§ Description of the task
Print the records below exactly, starting at the first line and stopping after the line that contains "The height and". Leave out any pictures.

+++ Data for processing +++

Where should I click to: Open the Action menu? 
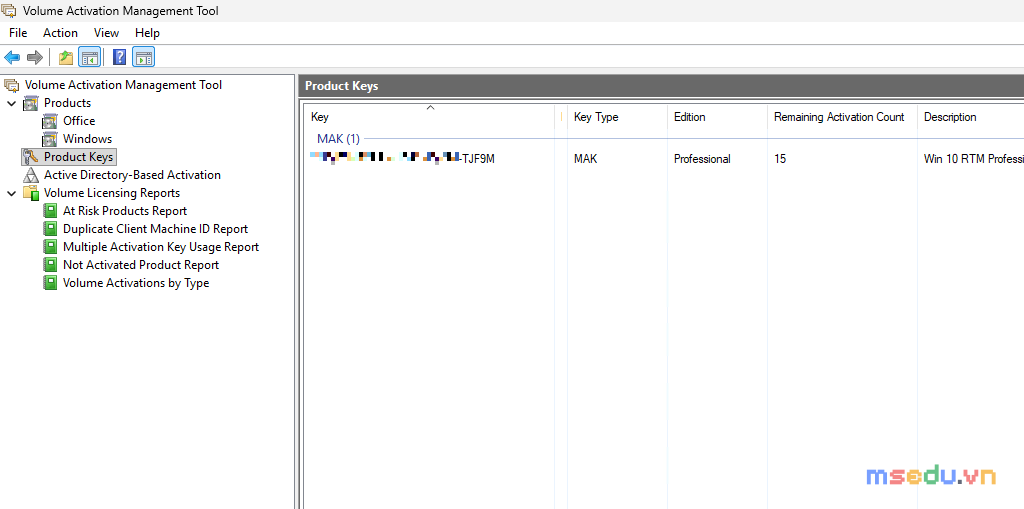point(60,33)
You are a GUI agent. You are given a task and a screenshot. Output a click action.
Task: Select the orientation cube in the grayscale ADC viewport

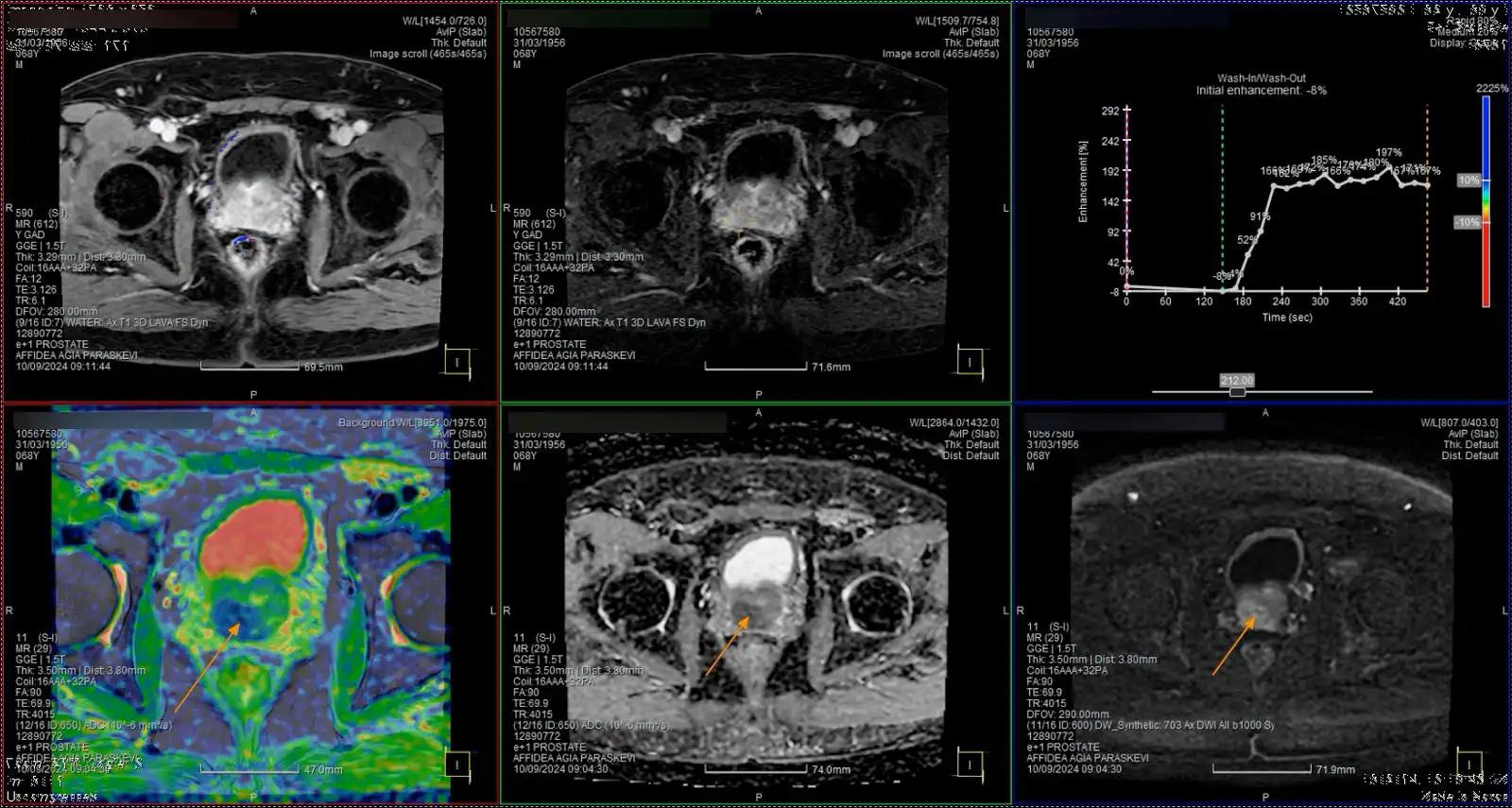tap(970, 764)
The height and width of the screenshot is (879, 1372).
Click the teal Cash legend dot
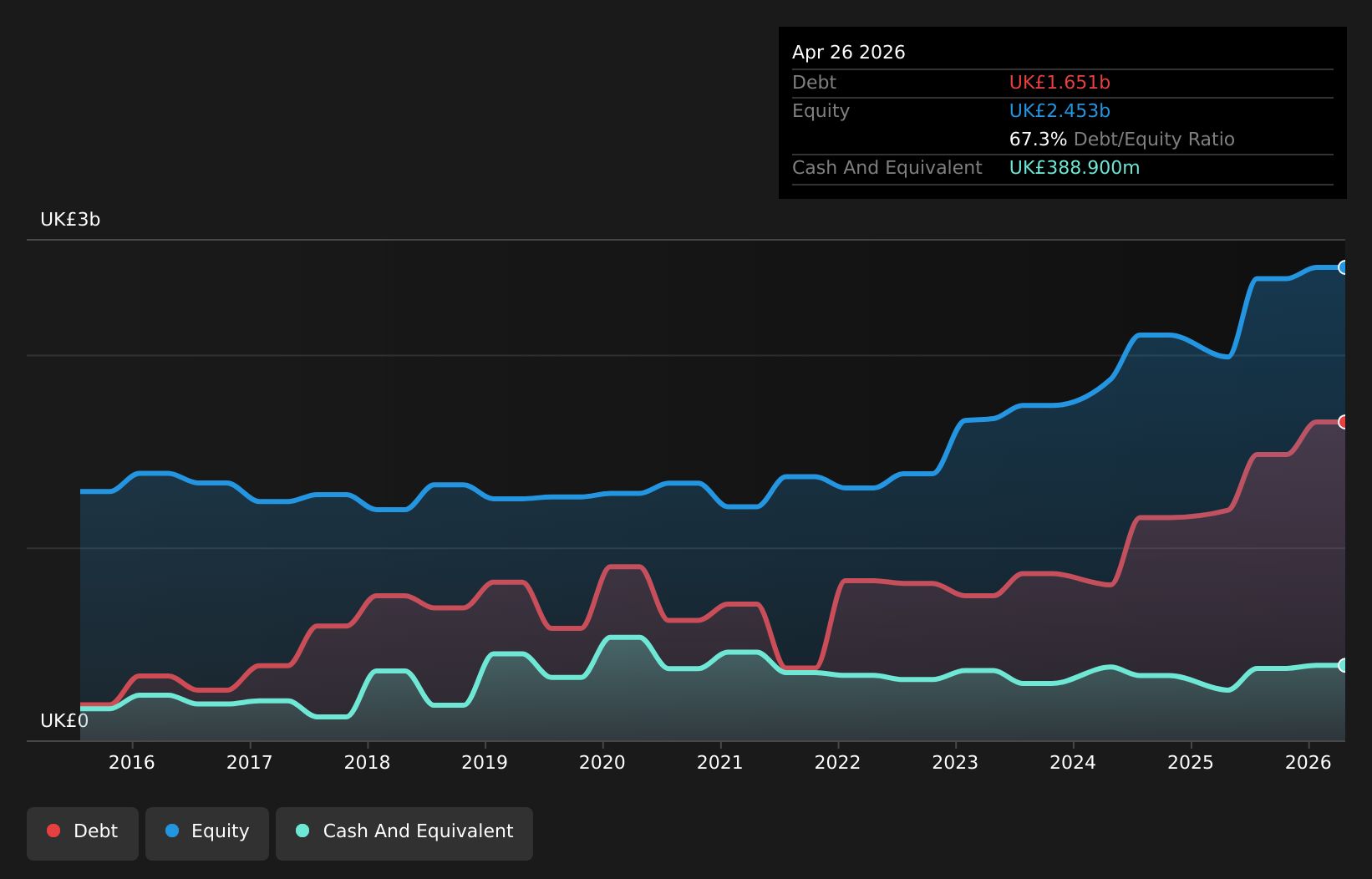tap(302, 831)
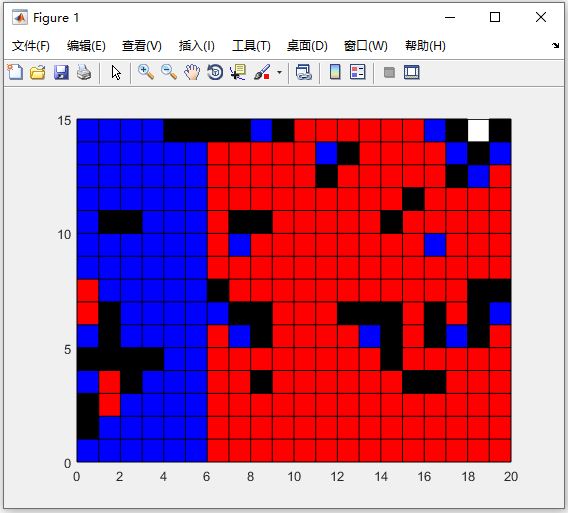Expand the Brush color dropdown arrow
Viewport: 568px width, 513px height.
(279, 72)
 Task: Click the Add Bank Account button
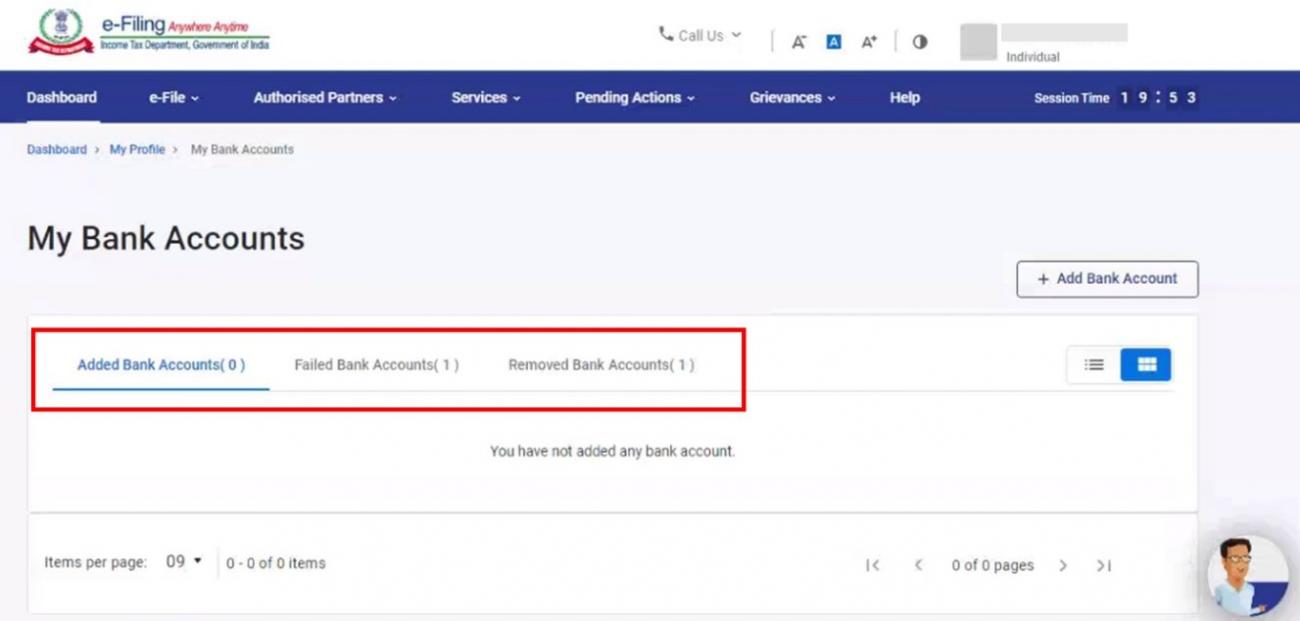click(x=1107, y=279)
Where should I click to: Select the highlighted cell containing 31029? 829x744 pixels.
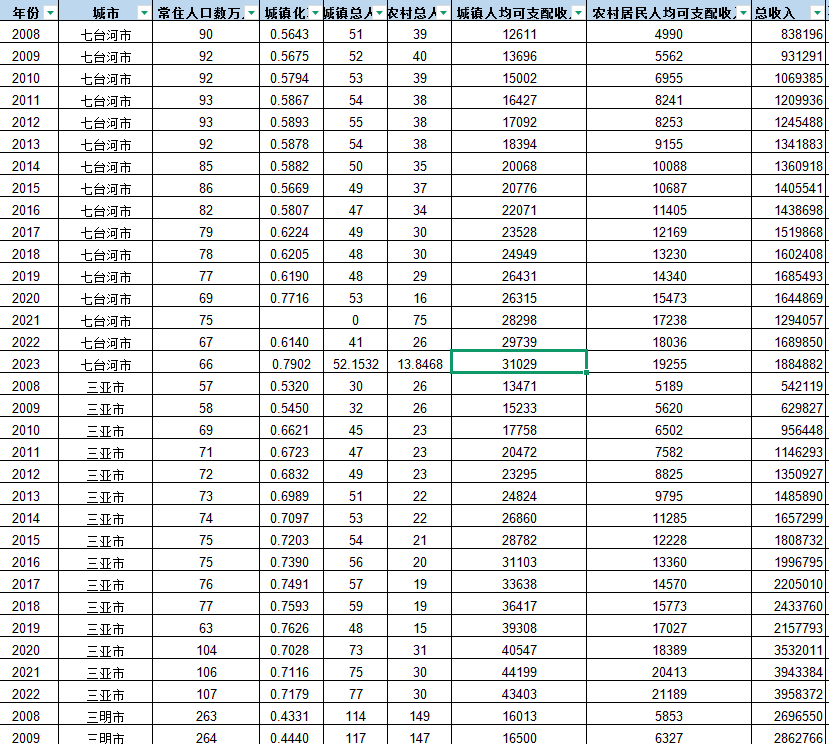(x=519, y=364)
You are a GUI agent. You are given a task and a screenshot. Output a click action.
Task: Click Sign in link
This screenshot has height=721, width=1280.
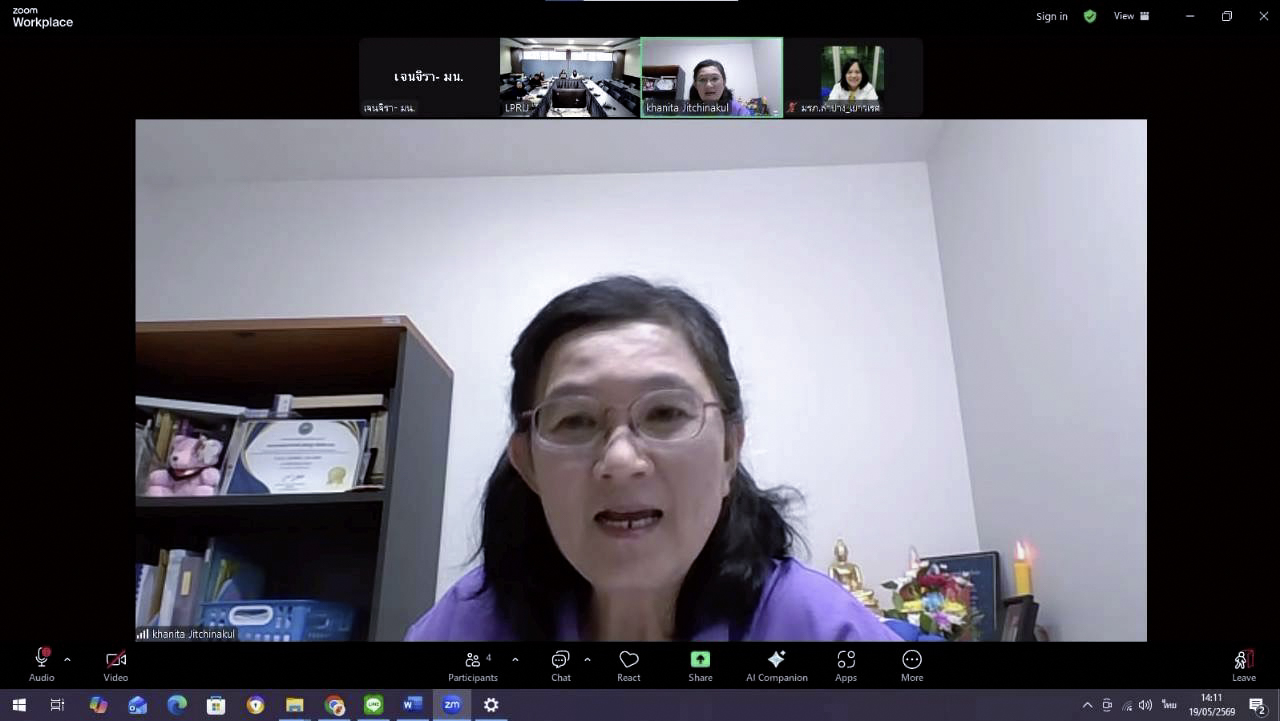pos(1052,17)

+++

§ Task result
Where should I click to: Open the Action menu? 
point(60,33)
You are a GUI agent. You are given a task and a screenshot. Output a click action.
Task: Select the orientation cube in the grayscale ADC viewport

tap(970, 764)
The height and width of the screenshot is (879, 1372).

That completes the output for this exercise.